A view of an artist's workspace.

D.E. May

Ephemera was the raw material of D.E. May’s meticulous found object work. Since his death in 2019, his gallery, PDX Contemporary Art, has overseen the ongoing process of archiving his work and the materials that went into it. May, who rarely left Salem for any length of time, called his workspace there the Regionaire’s Club. Gallery owner Jane Beebe described it as like walking into one of May’s artworks. As the gallery continues its archival project, it will show new finds in an exhibition in its light and airy Quonset hut in Slabtown. In Salem, May’s studio may be open by appointment during the run of the show.

March 1-31, PDX Contemporary Art, 1825B N.W. Vaughn St.; pdxcontemporaryart.com or 503-222-0063.
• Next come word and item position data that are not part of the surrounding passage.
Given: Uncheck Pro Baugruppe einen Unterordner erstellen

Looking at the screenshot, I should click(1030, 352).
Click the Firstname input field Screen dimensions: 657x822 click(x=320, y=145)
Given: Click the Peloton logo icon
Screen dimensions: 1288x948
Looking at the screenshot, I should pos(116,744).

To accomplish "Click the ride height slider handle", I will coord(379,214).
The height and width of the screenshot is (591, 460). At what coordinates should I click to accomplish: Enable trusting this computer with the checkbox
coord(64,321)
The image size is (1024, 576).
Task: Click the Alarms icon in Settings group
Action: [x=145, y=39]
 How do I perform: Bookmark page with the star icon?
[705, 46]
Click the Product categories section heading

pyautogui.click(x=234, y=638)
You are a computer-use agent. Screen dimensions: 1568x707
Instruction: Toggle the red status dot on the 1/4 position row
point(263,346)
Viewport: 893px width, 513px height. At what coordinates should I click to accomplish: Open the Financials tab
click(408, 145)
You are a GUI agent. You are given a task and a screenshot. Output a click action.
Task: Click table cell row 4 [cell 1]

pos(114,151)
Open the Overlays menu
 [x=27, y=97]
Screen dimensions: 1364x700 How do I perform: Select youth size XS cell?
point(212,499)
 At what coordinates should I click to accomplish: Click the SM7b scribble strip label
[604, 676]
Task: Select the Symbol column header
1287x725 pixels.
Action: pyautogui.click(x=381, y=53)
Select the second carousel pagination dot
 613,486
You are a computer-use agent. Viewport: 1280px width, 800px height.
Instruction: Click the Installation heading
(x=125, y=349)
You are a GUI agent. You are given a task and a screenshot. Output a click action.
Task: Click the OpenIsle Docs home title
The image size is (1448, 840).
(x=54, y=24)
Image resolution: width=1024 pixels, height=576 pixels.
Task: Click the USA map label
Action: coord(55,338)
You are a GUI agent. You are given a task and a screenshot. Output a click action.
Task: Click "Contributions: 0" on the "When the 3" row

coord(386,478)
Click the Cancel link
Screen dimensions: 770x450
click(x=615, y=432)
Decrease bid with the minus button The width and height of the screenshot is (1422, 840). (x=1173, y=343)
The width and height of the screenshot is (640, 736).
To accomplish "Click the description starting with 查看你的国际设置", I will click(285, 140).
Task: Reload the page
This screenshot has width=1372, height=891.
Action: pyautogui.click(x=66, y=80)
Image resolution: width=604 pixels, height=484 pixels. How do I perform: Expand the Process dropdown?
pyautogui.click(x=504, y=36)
An abstract painting of a highway.

Whitney E. Nye

Whitney Nye’s work follows what she’s drawn to at the time. Over the past 18 months, she has worked in a sublet studio in New York City’s garment district. The long stretch of unfettered time allowed her to develop three different bodies of work: large pieces painted from above that explore both gesture and pigments; a series composed of paintings done in central Oregon during the pandemic that she then ripped up and pinned and sewed into large collaged panels; and a series of more representational work that uses photos taken from a car on recent road trips as the basis for collages made from prints, maps and other paper from her flat files. Her solo exhibition will include pieces from at least two of these.

March 2-April 1, Russo Lee Gallery, 805 N.W. 21st Ave.; russoleegallery.com or 503-226-2754.